[[ RECORDS SUPPLIED open ]]

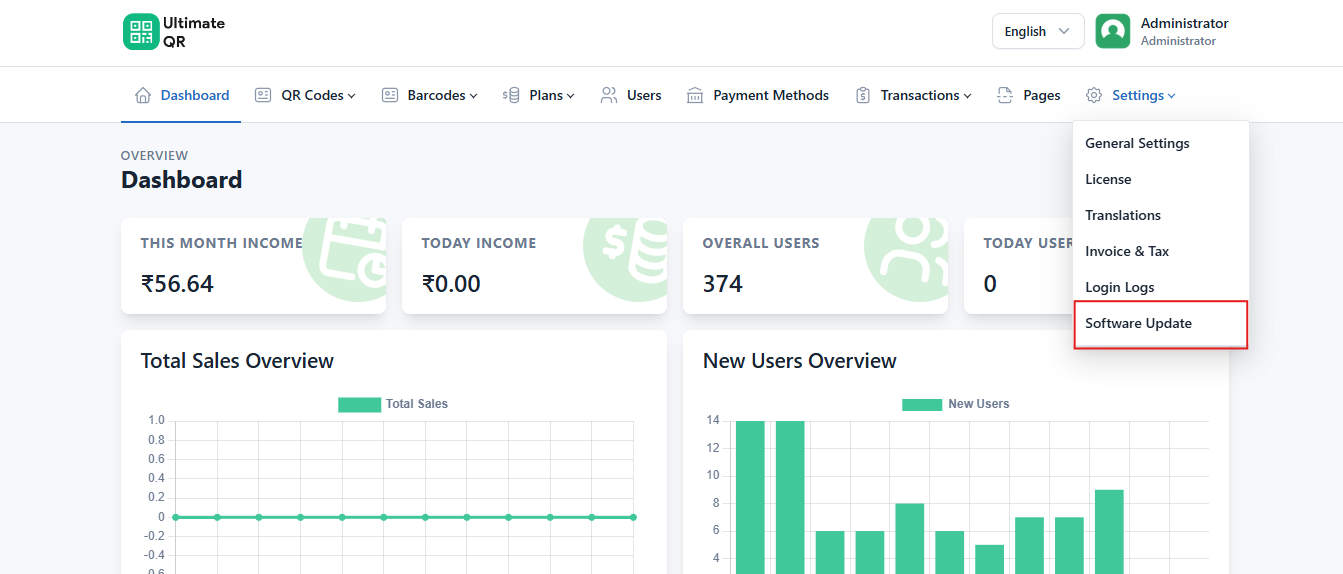Click the Payment Methods bank icon
The image size is (1343, 574).
click(x=695, y=95)
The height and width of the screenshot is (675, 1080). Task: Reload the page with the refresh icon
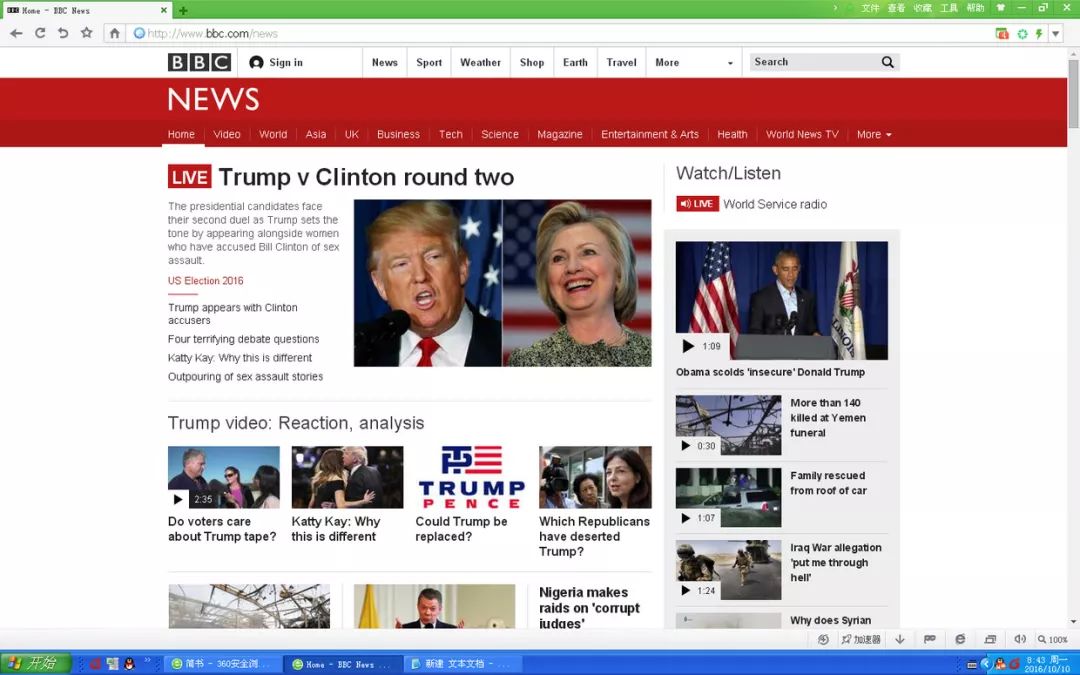tap(40, 33)
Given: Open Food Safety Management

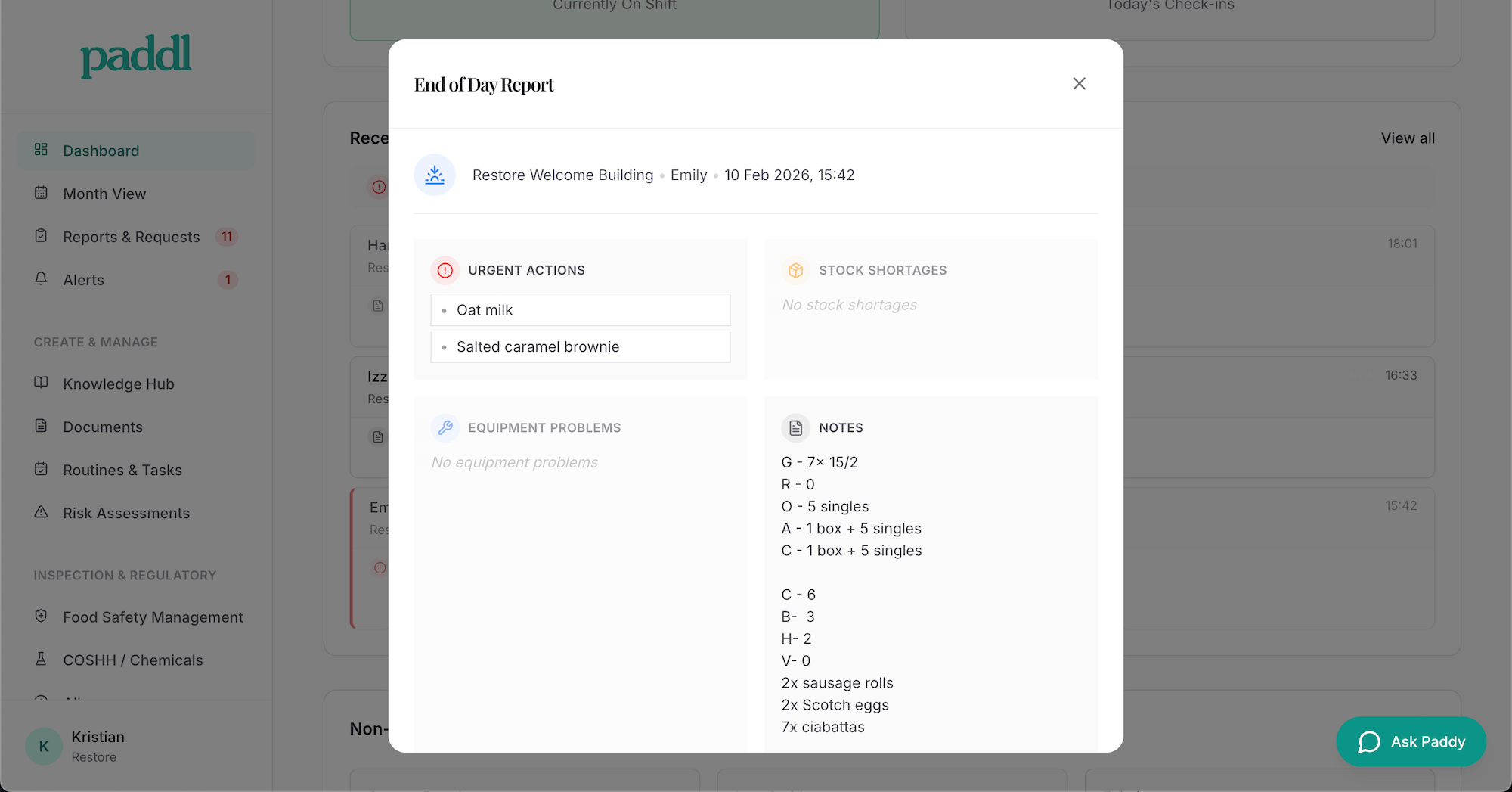Looking at the screenshot, I should (x=153, y=617).
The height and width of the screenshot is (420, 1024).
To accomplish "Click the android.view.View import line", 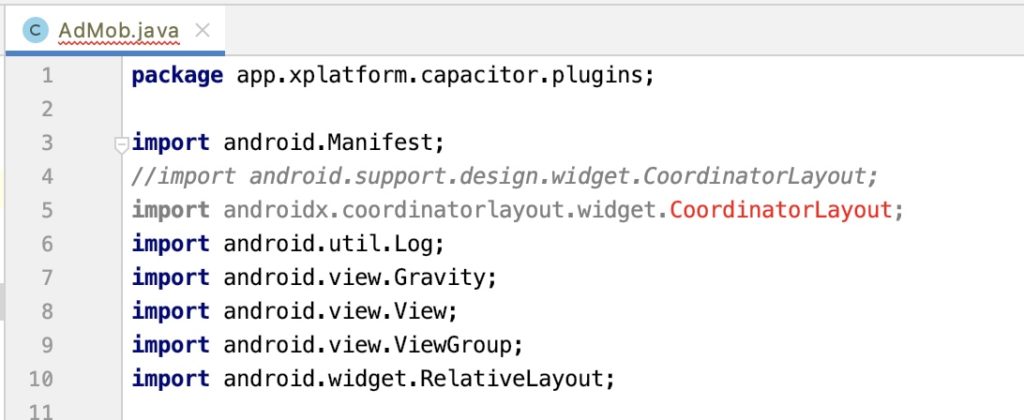I will click(295, 312).
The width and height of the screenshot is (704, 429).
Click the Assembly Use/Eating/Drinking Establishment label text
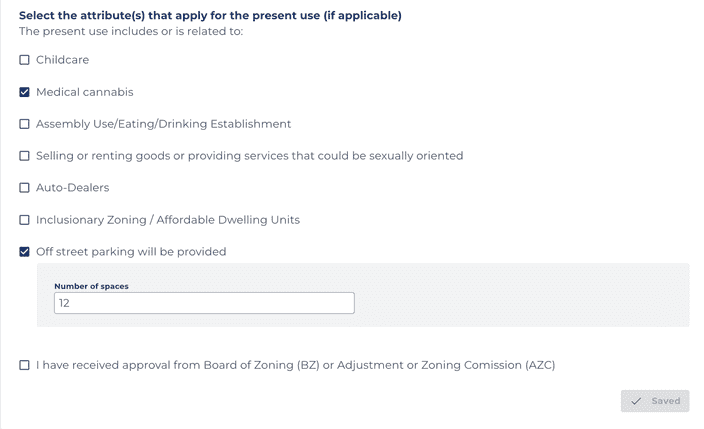[163, 124]
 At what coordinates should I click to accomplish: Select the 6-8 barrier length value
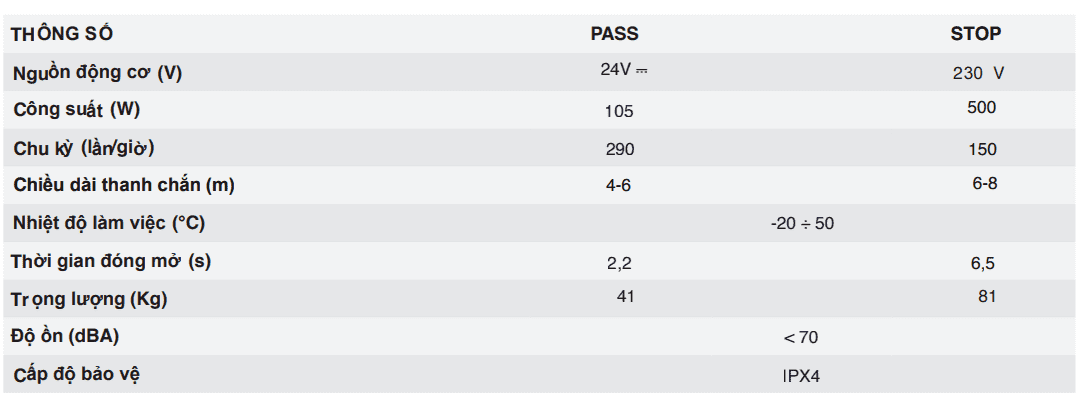pos(983,185)
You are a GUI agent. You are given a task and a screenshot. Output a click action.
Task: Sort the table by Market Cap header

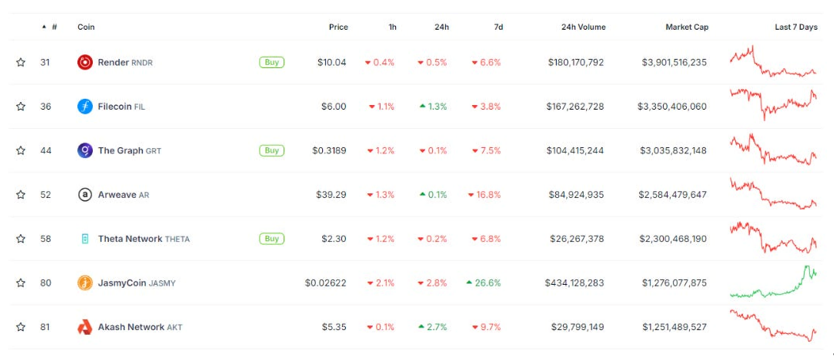687,27
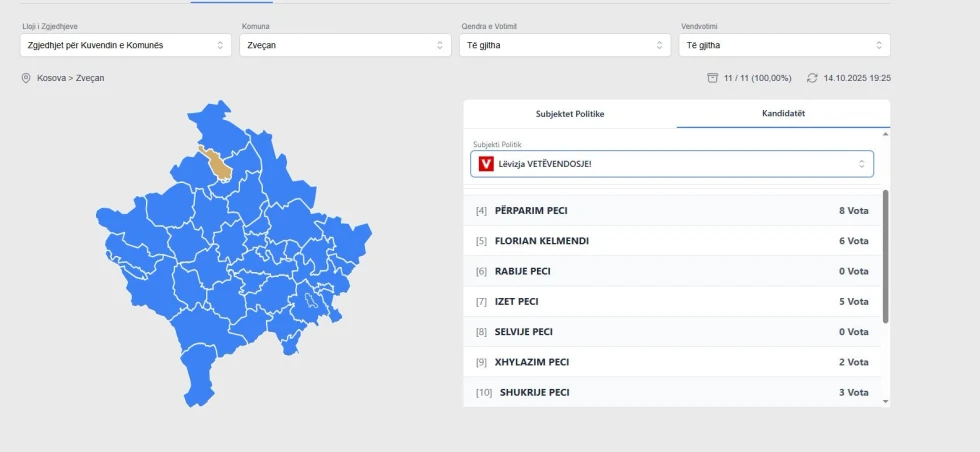Click the ballot box icon beside 11 / 11
The width and height of the screenshot is (980, 452).
(712, 78)
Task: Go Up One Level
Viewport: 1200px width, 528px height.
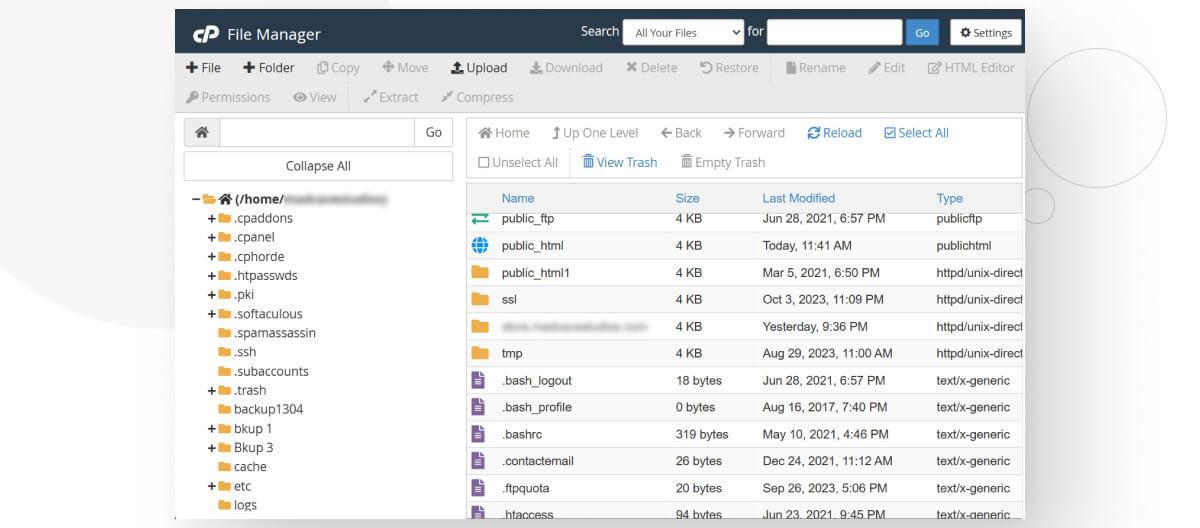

[[ RECORDS SUPPLIED closed ]]

_YOUR INSTRUCTIONS_. Using the data above, transcribe exactly the lines between those containing "At what coordinates" and "You are a GUI", inclusive, and leave every picture behind.

_RESULT_.
 At what coordinates should I click to accomplish: Select the 6-8 barrier length value
pos(983,185)
You are a GUI agent. You are given a task and a screenshot. Output a click action.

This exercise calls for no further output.